___ THE DATA
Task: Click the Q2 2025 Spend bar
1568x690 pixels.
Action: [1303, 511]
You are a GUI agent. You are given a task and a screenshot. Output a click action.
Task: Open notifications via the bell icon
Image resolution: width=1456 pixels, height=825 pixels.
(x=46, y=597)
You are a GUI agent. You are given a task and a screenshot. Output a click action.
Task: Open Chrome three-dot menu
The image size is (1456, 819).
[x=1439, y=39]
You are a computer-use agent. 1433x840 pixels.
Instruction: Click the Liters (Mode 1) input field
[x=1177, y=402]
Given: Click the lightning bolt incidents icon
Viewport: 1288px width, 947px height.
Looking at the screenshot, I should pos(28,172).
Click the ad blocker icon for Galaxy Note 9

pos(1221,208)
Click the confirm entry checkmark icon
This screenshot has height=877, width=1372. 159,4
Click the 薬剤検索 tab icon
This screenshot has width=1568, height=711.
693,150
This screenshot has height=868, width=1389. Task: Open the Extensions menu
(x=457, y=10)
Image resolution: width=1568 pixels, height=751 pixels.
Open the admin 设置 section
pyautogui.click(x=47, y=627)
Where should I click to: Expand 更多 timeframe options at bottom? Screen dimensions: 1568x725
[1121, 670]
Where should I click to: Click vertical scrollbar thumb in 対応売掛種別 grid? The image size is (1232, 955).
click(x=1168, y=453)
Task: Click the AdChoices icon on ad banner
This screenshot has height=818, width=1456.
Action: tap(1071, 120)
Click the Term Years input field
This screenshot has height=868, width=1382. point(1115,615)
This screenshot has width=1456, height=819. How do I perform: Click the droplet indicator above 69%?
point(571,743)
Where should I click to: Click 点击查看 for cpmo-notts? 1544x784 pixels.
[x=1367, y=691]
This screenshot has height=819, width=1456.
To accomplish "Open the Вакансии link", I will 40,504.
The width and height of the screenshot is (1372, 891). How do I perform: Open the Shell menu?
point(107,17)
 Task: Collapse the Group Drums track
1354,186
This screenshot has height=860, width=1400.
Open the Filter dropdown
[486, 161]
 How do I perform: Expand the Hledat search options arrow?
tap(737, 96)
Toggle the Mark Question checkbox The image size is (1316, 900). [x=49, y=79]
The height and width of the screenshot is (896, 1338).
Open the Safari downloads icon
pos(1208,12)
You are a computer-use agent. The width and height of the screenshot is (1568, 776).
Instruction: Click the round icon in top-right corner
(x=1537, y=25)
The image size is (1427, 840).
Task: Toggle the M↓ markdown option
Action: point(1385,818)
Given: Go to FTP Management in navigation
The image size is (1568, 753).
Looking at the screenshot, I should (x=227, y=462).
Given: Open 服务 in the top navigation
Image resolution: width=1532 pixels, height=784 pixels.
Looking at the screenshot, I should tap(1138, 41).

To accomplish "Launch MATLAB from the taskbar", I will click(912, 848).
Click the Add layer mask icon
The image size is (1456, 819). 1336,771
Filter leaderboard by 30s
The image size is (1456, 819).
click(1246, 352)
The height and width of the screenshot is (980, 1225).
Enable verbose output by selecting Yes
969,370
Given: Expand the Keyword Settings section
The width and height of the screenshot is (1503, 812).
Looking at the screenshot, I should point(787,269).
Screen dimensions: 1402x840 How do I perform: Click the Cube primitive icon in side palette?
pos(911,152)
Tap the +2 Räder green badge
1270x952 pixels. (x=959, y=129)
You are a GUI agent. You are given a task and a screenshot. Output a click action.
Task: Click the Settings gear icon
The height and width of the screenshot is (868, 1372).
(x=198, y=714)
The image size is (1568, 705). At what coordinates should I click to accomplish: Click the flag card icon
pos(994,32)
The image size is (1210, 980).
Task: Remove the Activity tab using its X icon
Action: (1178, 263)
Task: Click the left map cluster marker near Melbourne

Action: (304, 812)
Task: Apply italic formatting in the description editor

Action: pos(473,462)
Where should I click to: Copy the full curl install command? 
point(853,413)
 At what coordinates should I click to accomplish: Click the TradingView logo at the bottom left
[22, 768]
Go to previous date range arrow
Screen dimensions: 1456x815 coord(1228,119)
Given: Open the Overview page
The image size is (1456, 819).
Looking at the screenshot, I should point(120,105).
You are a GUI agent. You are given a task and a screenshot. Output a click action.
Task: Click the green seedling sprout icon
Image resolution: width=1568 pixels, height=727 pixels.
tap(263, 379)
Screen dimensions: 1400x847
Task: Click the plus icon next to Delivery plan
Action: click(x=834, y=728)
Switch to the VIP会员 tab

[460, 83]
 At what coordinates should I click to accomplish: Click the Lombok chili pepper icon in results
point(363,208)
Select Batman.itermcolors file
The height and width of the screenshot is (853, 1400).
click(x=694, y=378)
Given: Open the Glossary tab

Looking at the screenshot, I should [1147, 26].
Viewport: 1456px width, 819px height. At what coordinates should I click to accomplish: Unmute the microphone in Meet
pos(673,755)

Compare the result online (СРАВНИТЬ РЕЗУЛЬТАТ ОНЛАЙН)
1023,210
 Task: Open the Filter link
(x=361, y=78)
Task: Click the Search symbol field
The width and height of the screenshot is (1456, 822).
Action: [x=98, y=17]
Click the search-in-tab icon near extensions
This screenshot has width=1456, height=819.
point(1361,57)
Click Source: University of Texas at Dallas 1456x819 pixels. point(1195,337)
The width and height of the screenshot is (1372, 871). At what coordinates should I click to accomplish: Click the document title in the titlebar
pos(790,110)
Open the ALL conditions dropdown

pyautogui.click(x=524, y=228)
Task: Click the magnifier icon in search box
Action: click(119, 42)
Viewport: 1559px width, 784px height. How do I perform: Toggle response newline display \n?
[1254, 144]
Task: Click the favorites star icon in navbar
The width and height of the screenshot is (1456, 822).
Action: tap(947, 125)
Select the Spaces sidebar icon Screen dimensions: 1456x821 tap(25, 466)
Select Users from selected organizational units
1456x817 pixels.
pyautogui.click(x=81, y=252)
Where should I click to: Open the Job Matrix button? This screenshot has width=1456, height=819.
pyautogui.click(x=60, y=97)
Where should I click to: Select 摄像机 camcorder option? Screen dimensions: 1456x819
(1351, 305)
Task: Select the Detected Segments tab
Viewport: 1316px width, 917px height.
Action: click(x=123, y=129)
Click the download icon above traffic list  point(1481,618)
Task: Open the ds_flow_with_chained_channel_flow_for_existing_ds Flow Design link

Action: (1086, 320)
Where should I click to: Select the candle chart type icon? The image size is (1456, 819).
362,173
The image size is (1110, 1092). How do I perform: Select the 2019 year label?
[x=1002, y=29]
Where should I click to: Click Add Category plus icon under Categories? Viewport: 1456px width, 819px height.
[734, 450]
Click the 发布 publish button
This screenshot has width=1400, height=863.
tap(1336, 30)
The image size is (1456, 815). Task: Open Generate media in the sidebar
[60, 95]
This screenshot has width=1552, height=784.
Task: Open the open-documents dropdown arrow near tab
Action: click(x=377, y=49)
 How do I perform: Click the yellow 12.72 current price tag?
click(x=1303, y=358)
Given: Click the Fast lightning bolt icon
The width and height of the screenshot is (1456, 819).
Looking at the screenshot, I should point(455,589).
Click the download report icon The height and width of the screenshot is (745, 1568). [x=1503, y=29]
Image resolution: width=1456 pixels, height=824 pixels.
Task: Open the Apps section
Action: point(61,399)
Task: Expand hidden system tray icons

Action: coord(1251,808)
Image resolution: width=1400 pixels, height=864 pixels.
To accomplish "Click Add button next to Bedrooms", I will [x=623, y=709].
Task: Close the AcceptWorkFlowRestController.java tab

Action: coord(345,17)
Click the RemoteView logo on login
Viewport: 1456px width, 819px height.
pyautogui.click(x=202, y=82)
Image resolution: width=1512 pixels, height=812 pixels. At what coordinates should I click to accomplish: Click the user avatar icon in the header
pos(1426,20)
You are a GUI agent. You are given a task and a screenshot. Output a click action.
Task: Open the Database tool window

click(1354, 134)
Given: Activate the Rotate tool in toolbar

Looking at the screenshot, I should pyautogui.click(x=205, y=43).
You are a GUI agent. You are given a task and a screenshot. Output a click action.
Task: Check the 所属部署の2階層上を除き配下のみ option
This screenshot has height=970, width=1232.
______
EXERCISE DIRECTIONS:
Please determine how many lines of the records above include the word "lightning", replying with a number alone.

ANSWER BOX:
2